__Passage to read__
START
In [3]:
import pandas as pd
import numpy as np
import os
import json
from pathlib import Path

# Set up paths - using absolute paths for reliability
raw_data_path = os.path.abspath("/root/nfs/AJ FinRag/Company Raw Data/all_companies.csv")
processed_data_dir = os.path.abspath("/root/nfs/AJ FinRag/Company Processed Data")

def verify_file_exists(file_path):
    """Check if file exists and is accessible"""
    if not os.path.exists(file_path):
        raise FileNotFoundError(f"Input file not found at: {file_path}")
    if not os.path.isfile(file_path):
        raise ValueError(f"Path exists but is not a file: {file_path}")
    if not os.access(file_path, os.R_OK):
        raise PermissionError(f"Cannot read file: {file_path}")

def clean_and_drop_nan(df):
    """Clean and drop NaN values while preserving data structure"""
    # First replace inf/-inf with NaN
    df = df.replace([np.inf, -np.inf], np.nan)

    # For time series data, we don't want to drop all rows with any NaN
    # Instead, we'll handle different columns differently

    # For indicator columns, we can safely drop rows where all indicator values are NaN
    indicator_cols = ['MACD_Histogram', 'macd_crossover', 'bollinger_bands',
                     'exceeding_upper', 'exceeding_lower',
                     'overbought_and_oversold_conditions', 'kdj_crossover',
                     'Returns', 'VWAP', 'alpha_smr', 'alpha_mom']

    # For price/volume data, we should keep even if indicators are NaN
    price_cols = ['open', 'high', 'low', 'close', 'volume', 'adj_close']

    # Keep rows where we have at least one indicator value or all price data
    df = df.dropna(subset=price_cols, how='all')

    # For indicators, only drop rows where all indicators are NaN
    if len(indicator_cols) > 0:
        df = df.dropna(subset=indicator_cols, how='all')

    return df

def calculate_ema(data, period):
    """Calculate Exponential Moving Average"""
    return data.ewm(span=period).mean()

def calculate_sma(data, period):
    """Calculate Simple Moving Average"""
    return data.rolling(window=period).mean()

def calculate_macd(df, fast=12, slow=26, signal=9):
    """Calculate MACD indicator"""
    try:
        # Calculate EMAs
        ema_fast = calculate_ema(df['close'], fast)
        ema_slow = calculate_ema(df['close'], slow)
        
        # MACD line
        macd_line = ema_fast - ema_slow
        
        # Signal line
        signal_line = calculate_ema(macd_line, signal)
        
        # MACD Histogram
        df['MACD_Histogram'] = macd_line - signal_line
        
        # MACD Crossover (1 for bullish, -1 for bearish, 0 for no signal)
END
__Given information__
START
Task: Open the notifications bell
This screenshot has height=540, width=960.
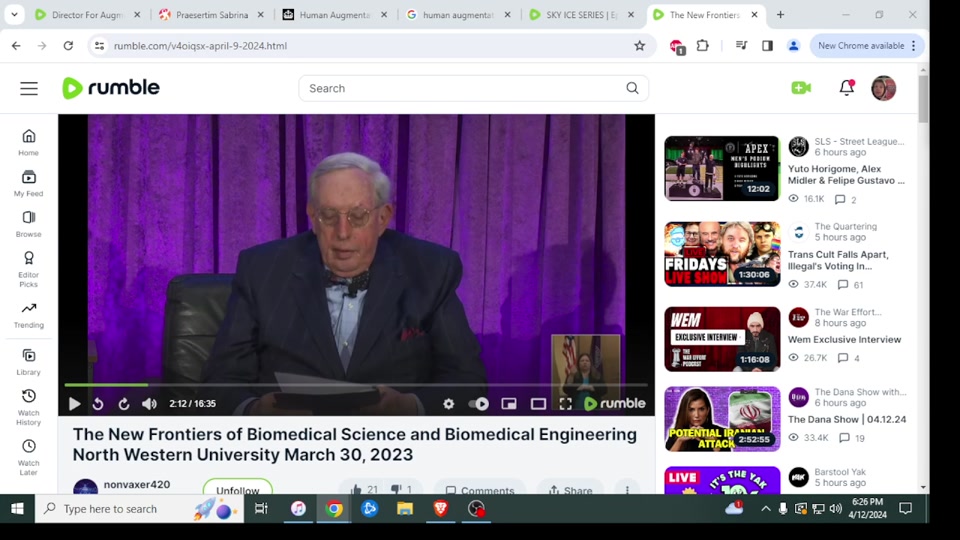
END
Decide whether each statement agrees with the Python code, answering yes or no and quoting the deciding words from the code: (a) the MACD function uses 26 as its default slow period; (b) the cleaning function drops every row that contains any NaN value; (c) the simple moving average is calculated with an exponentially weighted window.

__Written solution__
(a) Yes: "def calculate_macd(df, fast=12, slow=26, signal=9):"
(b) No: "For time series data, we don't want to drop all rows with any NaN"
(c) No: "return data.rolling(window=period).mean()"